### Aim of the task
The data below should be printed in full, exactly, and without any of its images.

### Source records
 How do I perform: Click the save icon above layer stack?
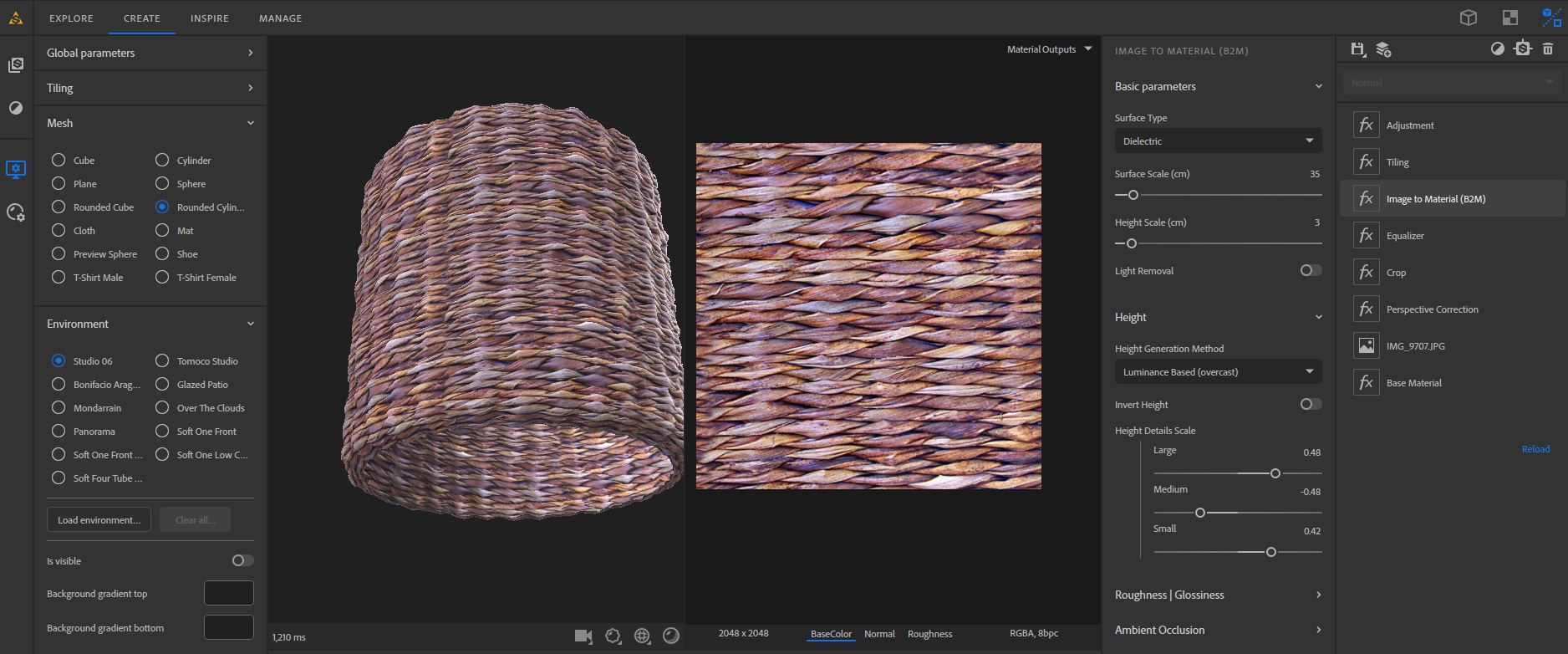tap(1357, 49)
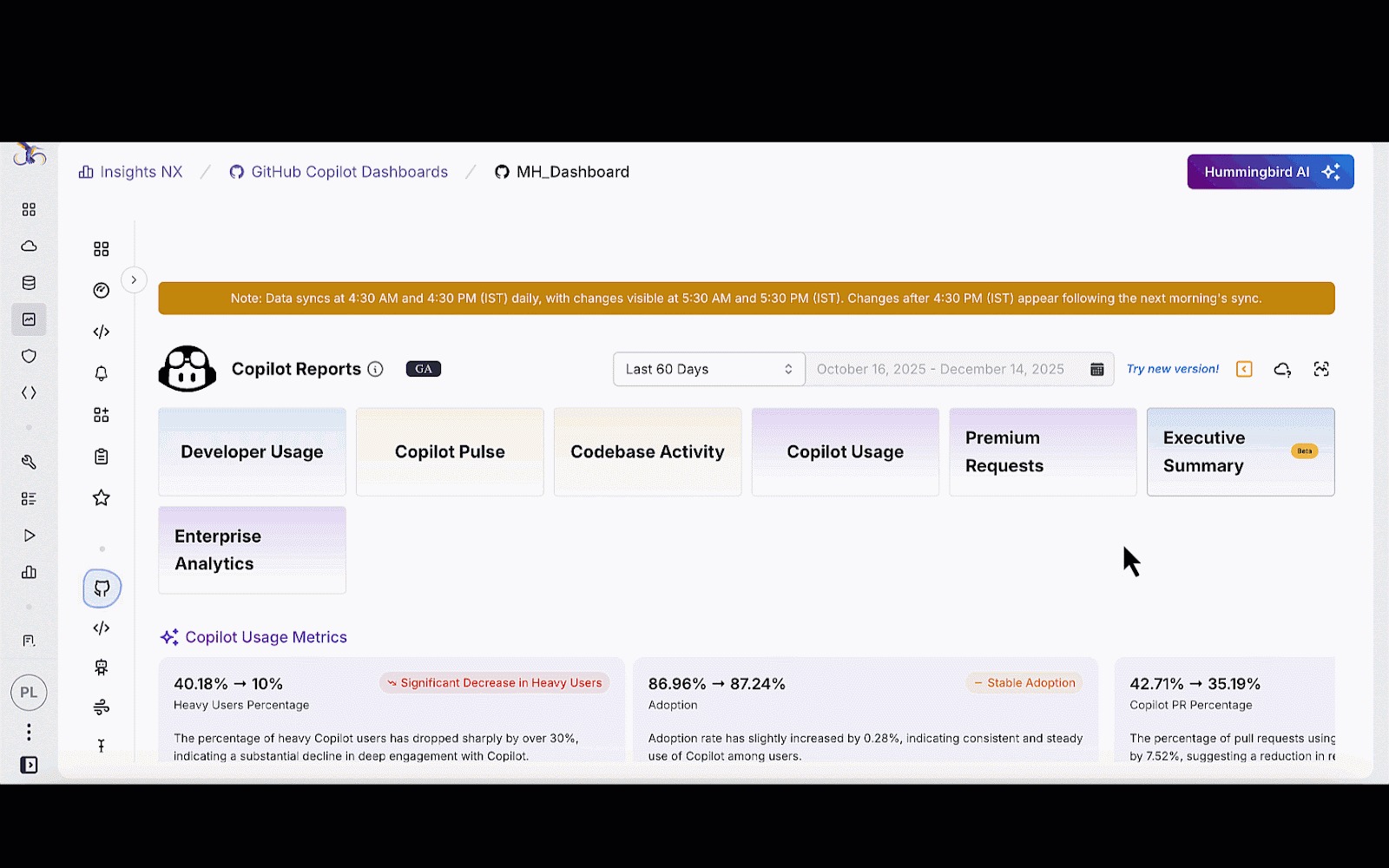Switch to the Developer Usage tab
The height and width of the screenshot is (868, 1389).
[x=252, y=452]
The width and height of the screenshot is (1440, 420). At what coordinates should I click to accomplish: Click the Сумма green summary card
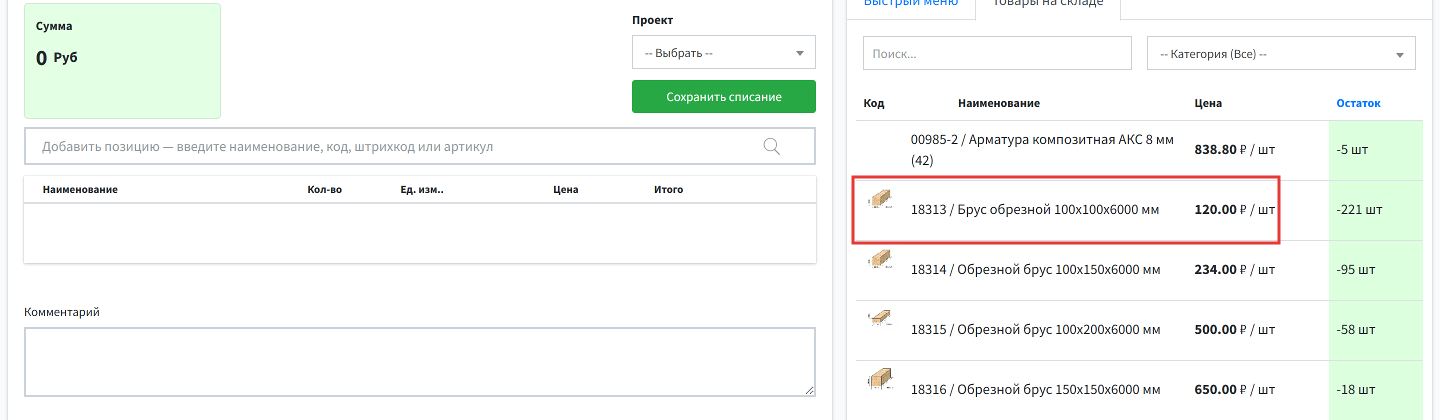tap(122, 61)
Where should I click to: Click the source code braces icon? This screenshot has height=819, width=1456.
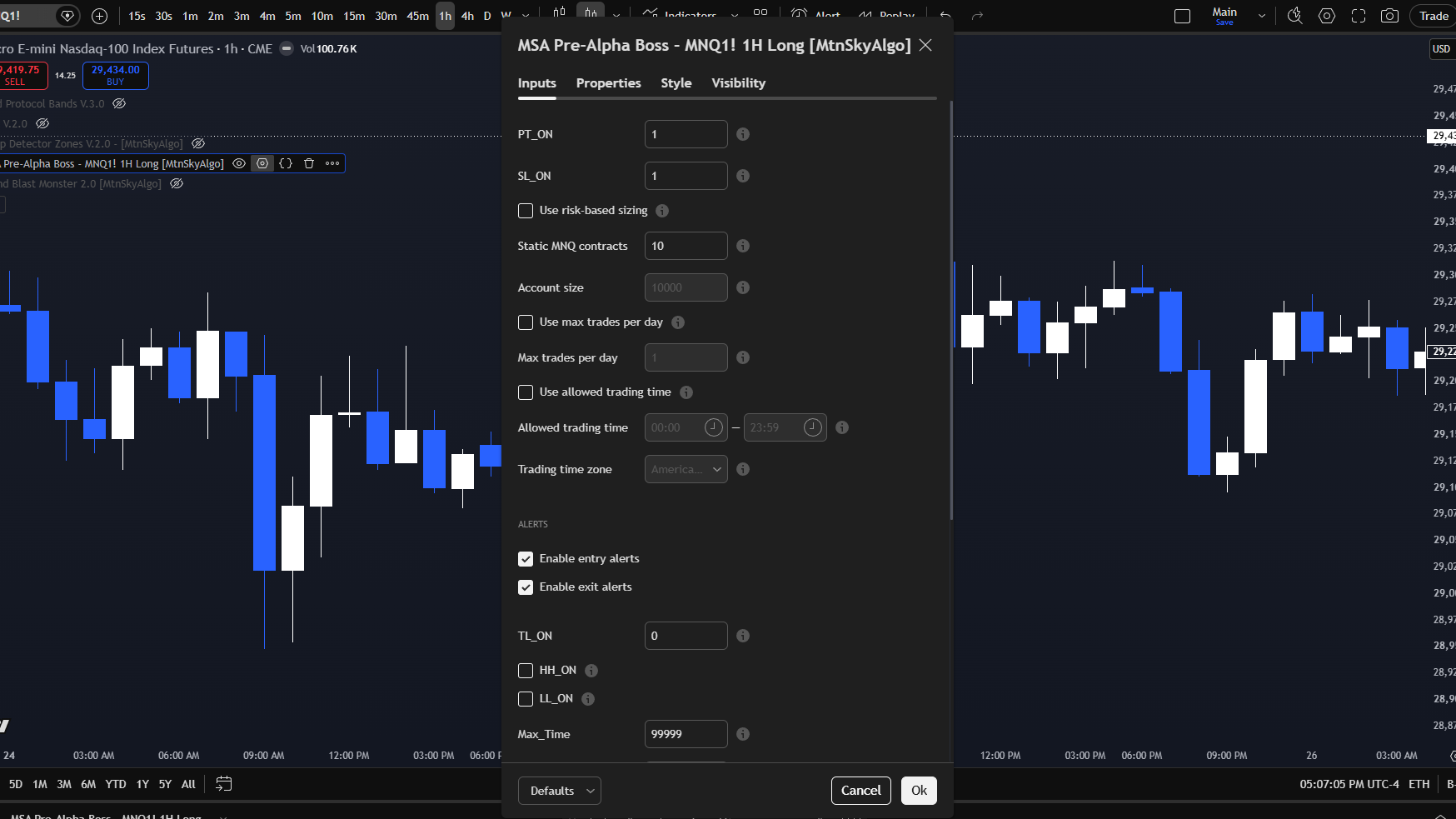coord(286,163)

### Solved exercise
 How do I perform: Click the save icon above layer stack?
tap(1357, 49)
Switch to the Developer Usage tab
The height and width of the screenshot is (868, 1389).
[x=252, y=452]
The width and height of the screenshot is (1440, 420). At what coordinates should I click to accomplish: Click the Сумма green summary card
tap(122, 61)
Where should I click to: Click the source code braces icon? This screenshot has height=819, width=1456.
coord(286,163)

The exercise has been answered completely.